Bebchuk, co-author of the book “Pay Without Performance: The Unfulfilled Promise of Executive Compensation,” has become a frequently-cited source for information in proxy pay proposals. He’s also started filing proposals himself on director pay at companies including Walt Disney Co. and Northrop Grumman Corp.

The American Federation of State, County and Municipal Employees has submitted “say on pay” proposals, asking for a nonbinding yes-or-no shareholder vote on pay packages at companies including Citigroup Inc., Wachovia Corp., Ingersoll-Rand Co., Merrill Lynch & Co. and Countrywide Financial Corp.

“I think it’s a rare board that’s going to ignore it’s owners,” said Timothy Smith, director of socially responsive investment at Walden Asset Management, which manages about $1.5 billion.

About 10 companies, including Pfizer, Intel Corp., Bristol-Myers Squibb Co., Schering-Plough Corp., American International Group Inc., JPMorgan Chase & Co. and Colgate-Palmolive have formed a working group with AFSCME and Walden to discuss shareholder approval of pay packages. They met Friday at the offices of TIAA-CREF, which manages $406 billion.

Such a system, used in the United Kingdom, would not give shareholders a vote on pay. But it would allow them to bring nonbinding confidence or no-confidence vote on reported executive pay, letting shareholders either ratify or say no to the pay package an executive has already received.

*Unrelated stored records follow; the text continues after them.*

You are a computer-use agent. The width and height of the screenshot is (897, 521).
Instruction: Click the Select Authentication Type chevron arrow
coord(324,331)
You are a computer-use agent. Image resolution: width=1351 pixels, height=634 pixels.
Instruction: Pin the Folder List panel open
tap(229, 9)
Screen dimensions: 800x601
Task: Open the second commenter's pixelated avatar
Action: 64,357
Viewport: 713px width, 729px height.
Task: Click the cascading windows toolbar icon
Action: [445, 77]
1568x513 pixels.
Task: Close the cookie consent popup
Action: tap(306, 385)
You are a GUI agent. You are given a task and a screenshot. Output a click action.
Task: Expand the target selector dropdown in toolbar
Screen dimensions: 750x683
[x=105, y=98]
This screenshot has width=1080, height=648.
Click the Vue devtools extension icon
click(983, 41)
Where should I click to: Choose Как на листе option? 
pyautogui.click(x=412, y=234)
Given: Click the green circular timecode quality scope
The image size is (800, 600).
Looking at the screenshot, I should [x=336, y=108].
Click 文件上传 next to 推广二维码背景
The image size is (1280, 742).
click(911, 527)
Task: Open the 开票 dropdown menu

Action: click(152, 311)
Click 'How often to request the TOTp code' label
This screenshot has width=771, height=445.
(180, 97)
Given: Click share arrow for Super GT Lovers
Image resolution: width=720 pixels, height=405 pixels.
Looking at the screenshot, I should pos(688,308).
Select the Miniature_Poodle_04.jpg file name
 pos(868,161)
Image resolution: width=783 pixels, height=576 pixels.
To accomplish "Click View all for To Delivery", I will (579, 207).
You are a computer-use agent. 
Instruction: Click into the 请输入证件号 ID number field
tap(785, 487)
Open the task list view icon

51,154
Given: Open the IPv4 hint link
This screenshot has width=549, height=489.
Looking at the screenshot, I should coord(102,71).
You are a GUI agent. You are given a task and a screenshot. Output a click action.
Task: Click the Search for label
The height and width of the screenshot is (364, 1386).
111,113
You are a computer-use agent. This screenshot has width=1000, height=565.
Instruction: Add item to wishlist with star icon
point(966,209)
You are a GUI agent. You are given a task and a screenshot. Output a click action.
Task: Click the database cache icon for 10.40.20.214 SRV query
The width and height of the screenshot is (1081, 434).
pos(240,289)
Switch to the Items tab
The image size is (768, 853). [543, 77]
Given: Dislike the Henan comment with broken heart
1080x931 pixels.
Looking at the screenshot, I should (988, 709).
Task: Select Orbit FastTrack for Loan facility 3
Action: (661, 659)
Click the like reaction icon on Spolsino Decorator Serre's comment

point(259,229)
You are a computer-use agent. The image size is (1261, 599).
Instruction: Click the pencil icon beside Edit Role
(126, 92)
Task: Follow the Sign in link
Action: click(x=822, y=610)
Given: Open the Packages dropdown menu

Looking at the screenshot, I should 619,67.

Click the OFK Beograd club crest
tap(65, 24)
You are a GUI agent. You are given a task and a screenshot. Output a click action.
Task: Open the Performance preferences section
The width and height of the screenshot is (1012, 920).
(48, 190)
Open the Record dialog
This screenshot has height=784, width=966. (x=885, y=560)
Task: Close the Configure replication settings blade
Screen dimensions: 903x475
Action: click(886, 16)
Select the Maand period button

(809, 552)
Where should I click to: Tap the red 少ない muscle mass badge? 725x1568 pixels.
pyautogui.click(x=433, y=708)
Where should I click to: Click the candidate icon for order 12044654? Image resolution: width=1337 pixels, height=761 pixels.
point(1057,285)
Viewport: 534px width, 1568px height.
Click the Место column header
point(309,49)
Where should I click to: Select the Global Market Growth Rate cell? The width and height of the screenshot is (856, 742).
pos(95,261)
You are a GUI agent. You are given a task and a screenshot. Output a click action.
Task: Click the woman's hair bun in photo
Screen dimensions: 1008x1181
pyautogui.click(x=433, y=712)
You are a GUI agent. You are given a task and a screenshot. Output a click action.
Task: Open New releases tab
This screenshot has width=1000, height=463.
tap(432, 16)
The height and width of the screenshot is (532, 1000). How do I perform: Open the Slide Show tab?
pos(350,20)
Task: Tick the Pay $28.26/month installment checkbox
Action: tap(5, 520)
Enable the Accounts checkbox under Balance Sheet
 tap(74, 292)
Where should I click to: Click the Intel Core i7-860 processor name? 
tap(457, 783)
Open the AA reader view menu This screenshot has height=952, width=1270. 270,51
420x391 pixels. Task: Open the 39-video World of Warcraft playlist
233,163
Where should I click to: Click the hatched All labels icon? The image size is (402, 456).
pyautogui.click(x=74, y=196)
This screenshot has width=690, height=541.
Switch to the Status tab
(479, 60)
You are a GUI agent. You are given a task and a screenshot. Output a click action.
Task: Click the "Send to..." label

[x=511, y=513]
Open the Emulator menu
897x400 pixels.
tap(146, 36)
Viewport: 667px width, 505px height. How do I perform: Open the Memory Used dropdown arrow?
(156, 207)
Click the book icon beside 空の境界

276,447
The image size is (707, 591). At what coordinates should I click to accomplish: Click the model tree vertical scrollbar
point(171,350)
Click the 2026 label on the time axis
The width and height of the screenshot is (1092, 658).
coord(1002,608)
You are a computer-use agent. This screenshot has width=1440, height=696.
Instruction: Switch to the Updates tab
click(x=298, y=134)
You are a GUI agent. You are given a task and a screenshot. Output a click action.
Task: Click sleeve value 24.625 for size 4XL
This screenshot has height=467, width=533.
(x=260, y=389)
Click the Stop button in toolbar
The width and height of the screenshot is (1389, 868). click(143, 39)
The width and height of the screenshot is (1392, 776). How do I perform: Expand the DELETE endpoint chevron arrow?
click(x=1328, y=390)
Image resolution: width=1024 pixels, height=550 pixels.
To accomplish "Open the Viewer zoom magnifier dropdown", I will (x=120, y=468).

“Only a handful” of pay packages in the UK have not been approved by shareholders, said Jeffrey N. Gordon, a law professor at Columbia University at a Thursday presentation to the New York Society of Security Analysts. One package that wasn’t approved was from GlaxoSmithKline PLC, where shareholders were particularly upset about a “golden parachute” package for the CEO.

“In response to shareholder pressure, it was cut by two-thirds,” Gordon said.

Other solutions are coming from companies themselves. While Ben & Jerry’s is the best known example of a company where executive pay is a multiple of employee pay, DuPont Co. has used the same standard for the last decade, with the target cash compensation for the CEO set at about twice that of an executive vice president. The company also pays modest bonuses, considering its size.

The practice started under CEO Edgar S. Woolard, who retired in 1995. In a video message posted online, he pleaded with executives to ratchet down pay as a way to restore public trust in corporate leaders. He argued against what he calls the “myths” used to justify high CEO pay, including the idea that CEO pay is driven by competition.

“To that, I say, ’Bull,”’ he said. “CEO pay is driven by the outside consultant surveys and the fact that your CEO in your company has to be at least in the top half and maybe in the top quartile.”

DuPont did not make Woolard available for interviews.

More than anything, this is an issue for corporate boards, said John C. Wilcox, senior vice president and head of corporate governance at TIAA-CREF. “We don’t want to micromanage the internal decisions of the company’s management.”

One reason Home Depot’s Nardelli got the rich pay package he did was because his hiring was a “hail Mary pass” by a company that was in “dire straits,” said Ken Bertsch, executive director and head of corporate governance at Morgan Stanley Investment Management, at an event Monday hosted by Institutional Shareholder Services.

By contrast, companies that grow their own talent avoid the CEO star search — and the major league pay that comes with it. Michael L. Eskew, CEO of United Parcel Service Inc., has been with the company since he graduated from Purdue University’s industrial engineering program in 1972. He earned about $2.5 million in 2005, outside options — and the 33,993 shares underlying his options aren’t staggering.

As boards set goals for pay, they need to look harder at performance data.

“This is pretty simple stuff,” said Delves. “If you want pay at the 75th percentile, you better have performance in the 75th percentile. It’s not hard to figure out.”